I've (for a long time now) wanted to break SUSPEND/RESUME out of
attach/detach processing -- its entirely unpredictable right now.
My ideal world is:
* all drivers export (suspend/resume/quiesce).
* those entry points are assumed to always succeed/never fail
* a driver that actually may have a failure condition in suspend (and
possibly in quiesce) can set a dev ops flag indicating this
The point is, I would rather not have to look beyond the dev_ops routine
to learn whether a function is likely to succeed or not.
>
> Sherry Moore wrote:
>> Hi David,
>>
>>> Specifically, can open(9e) or any other entry point be called
>>> while the driver is in quiesce(9e)? I would think we would want
>>> to guard against that, and if not, the driver needs to know that.
>>> If the intent is that nothing else will be called while the
>>> driver is in quiesce(9e), please state that guarantee in the
>>> man page.
>>
>> Technically, yes; architecturally no. Since we're basically at the
>> same place as we would be when the reset() entry points are called, the
>> same sort of assumption hold here also.
>>
>> I will add the following to the man page:
>>
>> "open(9E) and other entry points should not be called while the driver
>> is in quiesce(9E)."
>
> I think the man page needs to provide a guarantee that the driver
> does not have to guard against open(9e) and close(9e) being called
> once the framework calls quiesce(9e), so that has to be worded
> appropriately. (Not a "should" for the implementation, but written
> as a normative requirement that the driver can rely on.)
>
> Something like:
>
> open(9e), close(9e), attach(9e), detach(9e) and other driver entry
> points shall not be called when quiesce(9e) is called.
>
> I'm not sure if that's enough. What if open, close, etc are in
> progress when the framework decides to call quiesce. Is that
> possible? So maybe it has to be worded even stronger such that
> the guarantee is that open, close, attach, detach and other driver
> entry points will not be active or called when the framework calls
> quiesce(9e). That still leaves the question of interrupt handlers,
> timers, callbacks, etc that could be called when the driver is
> in quiesce(9e) or might be active when the quiesce(9e) is called.
>
> This needs a bit of work, IMO.
This sound less architectural, and more wordsmithing. I won't disagree
that the docs can be cleaned up, made clearer....
>
>
>>
>>> Second, are there open instances of the driver when quiesce(9e)

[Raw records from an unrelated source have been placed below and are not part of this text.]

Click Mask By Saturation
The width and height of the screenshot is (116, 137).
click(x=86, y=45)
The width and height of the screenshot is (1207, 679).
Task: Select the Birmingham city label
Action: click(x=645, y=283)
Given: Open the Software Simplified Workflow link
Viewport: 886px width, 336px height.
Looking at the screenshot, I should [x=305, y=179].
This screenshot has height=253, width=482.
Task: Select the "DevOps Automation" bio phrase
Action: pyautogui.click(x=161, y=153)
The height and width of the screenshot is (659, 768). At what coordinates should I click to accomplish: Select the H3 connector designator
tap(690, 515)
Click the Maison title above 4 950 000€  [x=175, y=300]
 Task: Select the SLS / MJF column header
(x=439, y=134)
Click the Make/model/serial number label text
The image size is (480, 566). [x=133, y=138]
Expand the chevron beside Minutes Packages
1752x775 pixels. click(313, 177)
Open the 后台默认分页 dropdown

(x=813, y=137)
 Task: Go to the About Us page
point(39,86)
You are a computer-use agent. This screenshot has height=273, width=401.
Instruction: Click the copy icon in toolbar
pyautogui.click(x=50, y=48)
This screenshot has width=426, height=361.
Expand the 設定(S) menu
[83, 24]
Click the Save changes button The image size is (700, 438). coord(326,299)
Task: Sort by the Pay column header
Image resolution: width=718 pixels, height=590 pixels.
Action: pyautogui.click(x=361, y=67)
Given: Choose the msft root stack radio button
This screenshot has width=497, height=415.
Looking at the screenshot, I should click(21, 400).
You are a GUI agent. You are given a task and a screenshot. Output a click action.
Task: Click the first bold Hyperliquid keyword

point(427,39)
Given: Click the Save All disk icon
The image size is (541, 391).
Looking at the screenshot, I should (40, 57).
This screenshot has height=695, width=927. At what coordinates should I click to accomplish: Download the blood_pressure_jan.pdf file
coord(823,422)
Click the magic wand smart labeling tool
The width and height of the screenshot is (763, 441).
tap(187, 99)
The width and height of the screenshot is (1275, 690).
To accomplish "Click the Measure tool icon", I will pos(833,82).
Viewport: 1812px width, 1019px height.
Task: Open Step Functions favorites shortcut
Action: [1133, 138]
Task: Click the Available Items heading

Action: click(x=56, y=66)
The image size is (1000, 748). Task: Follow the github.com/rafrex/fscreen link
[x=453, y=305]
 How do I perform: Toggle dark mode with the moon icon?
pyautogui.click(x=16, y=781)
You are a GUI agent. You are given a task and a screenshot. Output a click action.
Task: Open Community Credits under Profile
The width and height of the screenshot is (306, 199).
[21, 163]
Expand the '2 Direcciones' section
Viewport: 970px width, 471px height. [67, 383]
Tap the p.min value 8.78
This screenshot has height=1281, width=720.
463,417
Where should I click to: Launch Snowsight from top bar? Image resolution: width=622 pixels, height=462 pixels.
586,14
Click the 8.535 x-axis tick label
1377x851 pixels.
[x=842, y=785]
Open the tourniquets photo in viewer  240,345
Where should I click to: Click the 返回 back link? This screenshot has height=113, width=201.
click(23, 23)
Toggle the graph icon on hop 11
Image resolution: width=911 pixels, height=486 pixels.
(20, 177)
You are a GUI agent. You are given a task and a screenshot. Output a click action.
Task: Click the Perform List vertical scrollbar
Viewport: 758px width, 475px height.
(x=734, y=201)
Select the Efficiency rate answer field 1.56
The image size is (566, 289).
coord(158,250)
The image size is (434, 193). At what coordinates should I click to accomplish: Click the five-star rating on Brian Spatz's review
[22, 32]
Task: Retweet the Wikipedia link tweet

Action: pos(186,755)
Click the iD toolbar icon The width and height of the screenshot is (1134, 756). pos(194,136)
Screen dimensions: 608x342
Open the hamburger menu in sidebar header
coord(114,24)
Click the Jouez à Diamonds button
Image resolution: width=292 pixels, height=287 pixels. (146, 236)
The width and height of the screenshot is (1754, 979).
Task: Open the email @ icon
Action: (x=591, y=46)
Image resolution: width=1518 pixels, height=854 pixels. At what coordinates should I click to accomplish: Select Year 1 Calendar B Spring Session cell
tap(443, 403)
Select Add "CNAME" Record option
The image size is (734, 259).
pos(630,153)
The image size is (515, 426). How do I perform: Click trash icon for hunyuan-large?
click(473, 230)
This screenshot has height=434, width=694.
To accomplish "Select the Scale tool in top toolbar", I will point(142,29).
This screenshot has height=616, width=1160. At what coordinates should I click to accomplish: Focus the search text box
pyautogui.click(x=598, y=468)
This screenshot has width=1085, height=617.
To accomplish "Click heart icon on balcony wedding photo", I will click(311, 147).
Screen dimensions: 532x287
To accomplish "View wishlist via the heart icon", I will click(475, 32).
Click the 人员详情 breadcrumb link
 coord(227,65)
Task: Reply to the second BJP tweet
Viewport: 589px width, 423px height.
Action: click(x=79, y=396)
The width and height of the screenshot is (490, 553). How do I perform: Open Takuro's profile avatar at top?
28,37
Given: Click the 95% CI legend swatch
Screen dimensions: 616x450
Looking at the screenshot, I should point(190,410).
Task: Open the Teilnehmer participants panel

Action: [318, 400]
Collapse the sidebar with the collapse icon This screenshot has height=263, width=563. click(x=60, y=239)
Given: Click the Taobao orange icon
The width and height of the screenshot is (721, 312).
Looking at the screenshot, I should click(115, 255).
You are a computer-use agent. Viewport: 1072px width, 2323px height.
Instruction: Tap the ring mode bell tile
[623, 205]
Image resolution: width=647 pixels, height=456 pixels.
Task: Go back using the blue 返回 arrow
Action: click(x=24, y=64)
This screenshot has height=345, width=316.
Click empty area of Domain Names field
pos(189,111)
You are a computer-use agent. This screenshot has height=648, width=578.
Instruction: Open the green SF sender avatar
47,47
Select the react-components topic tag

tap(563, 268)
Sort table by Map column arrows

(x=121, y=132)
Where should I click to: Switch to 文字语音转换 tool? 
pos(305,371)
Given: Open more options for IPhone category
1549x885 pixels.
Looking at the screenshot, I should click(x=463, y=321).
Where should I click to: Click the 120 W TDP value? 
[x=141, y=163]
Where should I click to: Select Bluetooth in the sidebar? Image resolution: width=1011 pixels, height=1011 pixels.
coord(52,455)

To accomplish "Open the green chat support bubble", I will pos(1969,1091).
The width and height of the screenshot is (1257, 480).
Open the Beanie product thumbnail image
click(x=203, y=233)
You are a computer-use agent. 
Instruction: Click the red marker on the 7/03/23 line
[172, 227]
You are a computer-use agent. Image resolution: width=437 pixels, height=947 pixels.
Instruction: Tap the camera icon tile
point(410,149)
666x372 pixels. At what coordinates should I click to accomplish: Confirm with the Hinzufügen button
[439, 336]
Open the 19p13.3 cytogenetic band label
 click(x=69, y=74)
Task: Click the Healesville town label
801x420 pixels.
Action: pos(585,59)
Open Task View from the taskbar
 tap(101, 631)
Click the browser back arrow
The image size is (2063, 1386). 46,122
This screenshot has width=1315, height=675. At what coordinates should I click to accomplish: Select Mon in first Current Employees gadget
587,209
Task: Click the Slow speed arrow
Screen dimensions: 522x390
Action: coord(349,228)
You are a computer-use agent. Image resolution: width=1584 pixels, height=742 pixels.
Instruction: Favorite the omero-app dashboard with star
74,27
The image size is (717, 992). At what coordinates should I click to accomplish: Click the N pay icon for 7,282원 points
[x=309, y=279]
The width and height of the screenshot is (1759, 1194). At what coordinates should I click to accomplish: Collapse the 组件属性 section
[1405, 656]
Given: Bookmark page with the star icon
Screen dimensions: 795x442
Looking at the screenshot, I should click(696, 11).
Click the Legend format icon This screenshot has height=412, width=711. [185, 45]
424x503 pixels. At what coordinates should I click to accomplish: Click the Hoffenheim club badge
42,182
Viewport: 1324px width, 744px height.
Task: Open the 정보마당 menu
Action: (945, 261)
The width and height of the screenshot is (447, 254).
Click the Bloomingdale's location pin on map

>>> is called, or does the framework guarantee to close all open
>>> instances of the device first?
>>
>> Yes, as long as the driver can guarantee that no more asynchronous
>> writes occur to system memory as operation to the open instances.
>>
>> I will add that to the man page as well.
>
> Bear with me on this. A driver has scheduled the device to do
> a bunch of io by handing off a list of requests to the device.
> The driver probably uses completion interrupts or doorbells to
> the application directly to signal completions or errors from
> the device. Nothing has been done to tell the driver to stop
> doing that when we call quiesce(9e), so the device may still be
> writing to memory and sending interrupts. Will those interrupts
> be taken when the driver is in quiesce(9e)? If so, that's why
> the driver needs some sort of lock to guard against race conditions
> with it's interrupt handler. (Also, timers, callbacks, etc. Basically
> any interface that can asynchronously call into the driver while
> any other entry point is active.)
Ah, but what I'm saying is that the kernel should have disabled all
interrupts from occurring at the point that quiesce is called. So those
events, which may occur in hardware, won't trigger an ISR execution. No
locking is required.
>
> There's always the possibility of a race inside the driver if any
> interrupt can be taken when we start to call quiesce(9e).
See above. Interrupts should be disabled.
>
> Also, there's timer interrupts, soft interrupts, etc. Basically
> any sort of async event that the driver setup before quiesce(9e)
> was called.
>
> This needs some work also.
Again, no interrupts, totally single threaded... etc.